Directions:
Copy out the rows starting with the line that contains "Tap the cellular" and going on through the line that contains "click(597, 29)", requests included, and increase each coordinate value in the answers by 108.

Dataset content:
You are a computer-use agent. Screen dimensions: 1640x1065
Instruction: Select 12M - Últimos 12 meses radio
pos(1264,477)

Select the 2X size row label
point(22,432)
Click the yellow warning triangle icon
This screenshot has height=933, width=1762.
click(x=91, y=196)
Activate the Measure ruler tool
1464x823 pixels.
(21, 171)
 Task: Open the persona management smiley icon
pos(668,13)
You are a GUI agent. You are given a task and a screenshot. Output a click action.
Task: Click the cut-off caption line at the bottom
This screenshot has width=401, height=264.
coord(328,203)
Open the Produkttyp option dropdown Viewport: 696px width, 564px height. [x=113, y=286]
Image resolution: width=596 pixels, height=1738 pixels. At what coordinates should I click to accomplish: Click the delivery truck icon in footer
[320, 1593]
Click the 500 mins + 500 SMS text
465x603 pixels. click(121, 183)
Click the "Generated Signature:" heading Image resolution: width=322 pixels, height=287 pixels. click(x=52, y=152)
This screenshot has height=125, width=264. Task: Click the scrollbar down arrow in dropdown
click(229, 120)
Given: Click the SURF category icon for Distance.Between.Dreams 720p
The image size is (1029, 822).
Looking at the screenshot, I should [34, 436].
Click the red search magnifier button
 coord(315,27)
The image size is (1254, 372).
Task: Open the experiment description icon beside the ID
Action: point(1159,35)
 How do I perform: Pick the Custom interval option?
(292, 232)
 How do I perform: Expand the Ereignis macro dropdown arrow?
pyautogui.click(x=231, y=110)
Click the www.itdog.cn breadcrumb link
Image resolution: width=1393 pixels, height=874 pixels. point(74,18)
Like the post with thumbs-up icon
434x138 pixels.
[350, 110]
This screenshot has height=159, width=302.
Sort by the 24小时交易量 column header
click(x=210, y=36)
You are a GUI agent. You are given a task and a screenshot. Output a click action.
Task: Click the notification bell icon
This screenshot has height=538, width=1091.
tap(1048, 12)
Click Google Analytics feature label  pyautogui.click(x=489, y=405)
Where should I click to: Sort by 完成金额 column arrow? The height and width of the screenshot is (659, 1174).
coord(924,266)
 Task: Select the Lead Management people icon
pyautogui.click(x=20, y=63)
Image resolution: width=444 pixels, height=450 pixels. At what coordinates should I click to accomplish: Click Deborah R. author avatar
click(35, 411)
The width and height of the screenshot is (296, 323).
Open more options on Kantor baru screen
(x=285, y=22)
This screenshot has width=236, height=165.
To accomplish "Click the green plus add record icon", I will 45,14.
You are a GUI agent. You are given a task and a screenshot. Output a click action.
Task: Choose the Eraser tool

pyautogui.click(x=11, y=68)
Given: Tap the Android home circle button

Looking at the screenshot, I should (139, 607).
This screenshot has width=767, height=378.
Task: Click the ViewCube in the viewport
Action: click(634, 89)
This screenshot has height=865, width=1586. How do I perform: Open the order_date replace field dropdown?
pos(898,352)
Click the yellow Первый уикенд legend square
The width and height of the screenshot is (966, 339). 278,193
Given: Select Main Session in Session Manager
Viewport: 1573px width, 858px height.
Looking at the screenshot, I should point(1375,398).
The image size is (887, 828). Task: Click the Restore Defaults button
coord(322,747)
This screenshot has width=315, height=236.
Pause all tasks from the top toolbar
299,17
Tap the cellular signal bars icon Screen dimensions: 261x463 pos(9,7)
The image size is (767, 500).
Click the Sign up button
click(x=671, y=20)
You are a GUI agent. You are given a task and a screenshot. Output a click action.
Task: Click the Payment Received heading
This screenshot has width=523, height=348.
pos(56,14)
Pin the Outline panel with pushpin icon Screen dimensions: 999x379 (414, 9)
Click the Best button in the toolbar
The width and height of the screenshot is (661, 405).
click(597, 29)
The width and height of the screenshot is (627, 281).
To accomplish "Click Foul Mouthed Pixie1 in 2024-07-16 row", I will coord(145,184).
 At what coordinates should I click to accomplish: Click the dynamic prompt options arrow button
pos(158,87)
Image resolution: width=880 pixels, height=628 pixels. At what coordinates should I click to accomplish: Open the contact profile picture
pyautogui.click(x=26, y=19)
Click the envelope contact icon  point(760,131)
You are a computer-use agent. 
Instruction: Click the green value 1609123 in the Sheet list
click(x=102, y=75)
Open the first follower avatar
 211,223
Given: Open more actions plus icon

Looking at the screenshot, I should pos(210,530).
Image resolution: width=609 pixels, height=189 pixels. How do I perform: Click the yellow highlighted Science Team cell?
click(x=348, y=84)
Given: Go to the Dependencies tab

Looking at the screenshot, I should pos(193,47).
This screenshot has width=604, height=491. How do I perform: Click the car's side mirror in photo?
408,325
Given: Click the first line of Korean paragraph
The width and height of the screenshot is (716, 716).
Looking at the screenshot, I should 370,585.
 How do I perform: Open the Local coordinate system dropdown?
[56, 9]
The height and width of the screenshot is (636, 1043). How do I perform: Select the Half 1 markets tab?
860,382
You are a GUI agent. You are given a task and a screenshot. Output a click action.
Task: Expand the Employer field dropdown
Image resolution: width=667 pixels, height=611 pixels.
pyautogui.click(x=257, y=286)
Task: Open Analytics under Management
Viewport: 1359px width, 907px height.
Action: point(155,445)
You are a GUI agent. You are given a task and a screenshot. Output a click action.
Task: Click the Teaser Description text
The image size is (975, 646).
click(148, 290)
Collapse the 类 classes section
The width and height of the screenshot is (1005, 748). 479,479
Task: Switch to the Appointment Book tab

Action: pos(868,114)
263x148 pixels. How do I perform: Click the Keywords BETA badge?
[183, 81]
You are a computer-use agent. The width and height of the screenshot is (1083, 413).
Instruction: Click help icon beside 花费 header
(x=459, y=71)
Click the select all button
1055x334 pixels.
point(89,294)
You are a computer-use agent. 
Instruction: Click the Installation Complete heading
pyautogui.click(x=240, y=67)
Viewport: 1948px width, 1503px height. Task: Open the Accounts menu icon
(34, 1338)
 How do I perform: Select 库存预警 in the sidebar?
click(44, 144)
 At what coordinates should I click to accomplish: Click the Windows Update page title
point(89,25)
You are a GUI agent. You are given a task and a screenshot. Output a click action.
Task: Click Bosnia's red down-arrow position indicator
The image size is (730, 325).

Solution below:
Tap the cellular signal bars icon Screen dimensions: 261x463 pos(117,115)
The image size is (767, 500).
Click the Sign up button
click(x=779, y=128)
You are a GUI agent. You are given a task and a screenshot. Output a click action.
Task: Click the Payment Received heading
This screenshot has width=523, height=348.
pos(164,122)
Pin the Outline panel with pushpin icon Screen dimensions: 999x379 (522, 117)
Click the Best button in the toolbar
The width and height of the screenshot is (661, 405).
click(705, 137)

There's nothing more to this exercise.